The input:
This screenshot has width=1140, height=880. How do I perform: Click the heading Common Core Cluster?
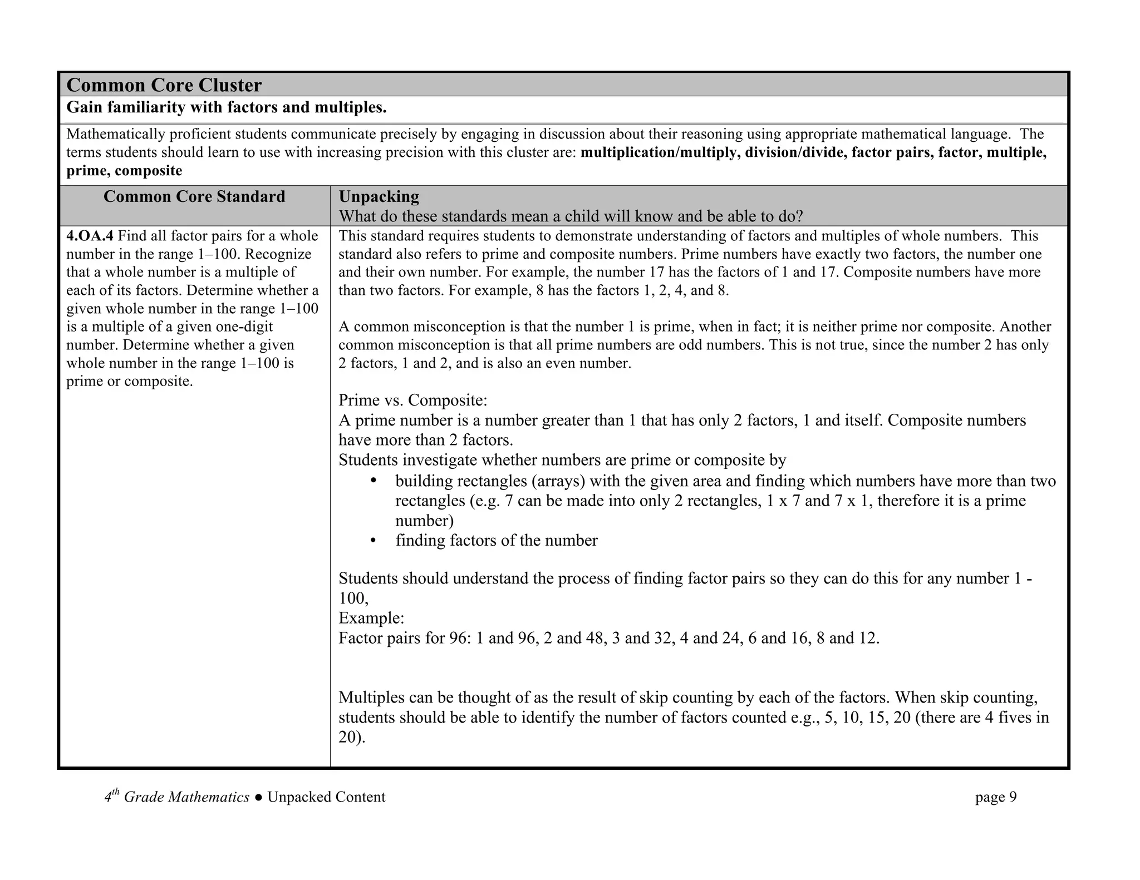(164, 85)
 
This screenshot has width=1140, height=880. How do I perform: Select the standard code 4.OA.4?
(90, 236)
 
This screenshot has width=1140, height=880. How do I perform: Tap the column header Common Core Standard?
(194, 196)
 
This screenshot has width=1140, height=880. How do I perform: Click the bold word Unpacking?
(379, 196)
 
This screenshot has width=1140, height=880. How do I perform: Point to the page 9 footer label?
(995, 797)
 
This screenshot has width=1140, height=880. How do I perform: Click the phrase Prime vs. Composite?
(412, 400)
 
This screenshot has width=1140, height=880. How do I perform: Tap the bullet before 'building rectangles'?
(374, 481)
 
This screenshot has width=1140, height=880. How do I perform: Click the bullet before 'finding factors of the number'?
(374, 541)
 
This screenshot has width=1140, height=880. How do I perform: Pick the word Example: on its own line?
(371, 618)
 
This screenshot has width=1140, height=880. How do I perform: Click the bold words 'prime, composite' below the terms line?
(124, 171)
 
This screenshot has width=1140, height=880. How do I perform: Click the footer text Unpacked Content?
(326, 797)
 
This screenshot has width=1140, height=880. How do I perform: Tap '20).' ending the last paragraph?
(352, 738)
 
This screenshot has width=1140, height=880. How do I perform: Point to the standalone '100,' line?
(353, 599)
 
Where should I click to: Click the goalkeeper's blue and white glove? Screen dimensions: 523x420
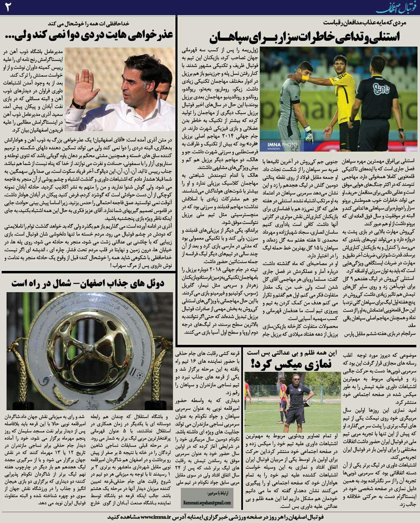pos(308,135)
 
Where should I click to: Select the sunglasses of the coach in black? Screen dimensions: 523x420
pos(296,379)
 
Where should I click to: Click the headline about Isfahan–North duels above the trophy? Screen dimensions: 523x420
pos(88,283)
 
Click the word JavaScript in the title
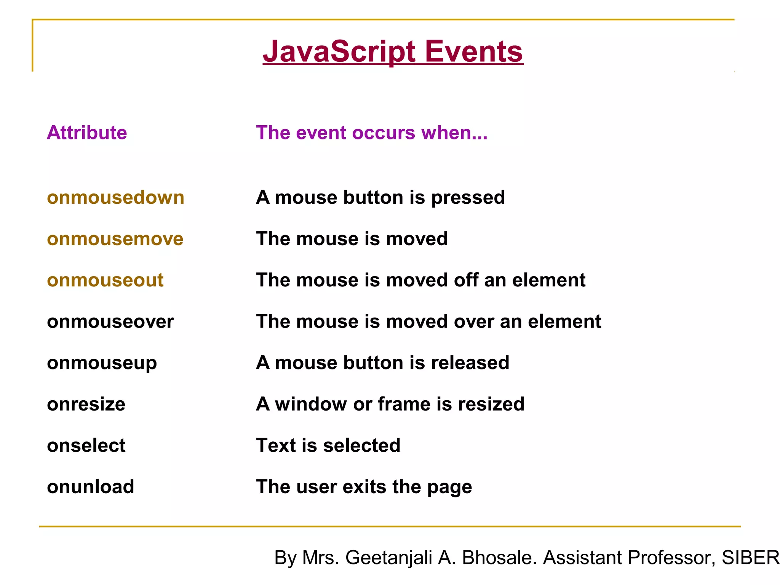click(339, 52)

Aim of the task: Find each line in the entries above that contains the word "bold", and copy every such line.

Task response:
This screenshot has width=1140, height=880. How do I perform: Click the bold word Unpacking?
This screenshot has width=1140, height=880. How do I perform: Click the bold words 'prime, composite' below the terms line?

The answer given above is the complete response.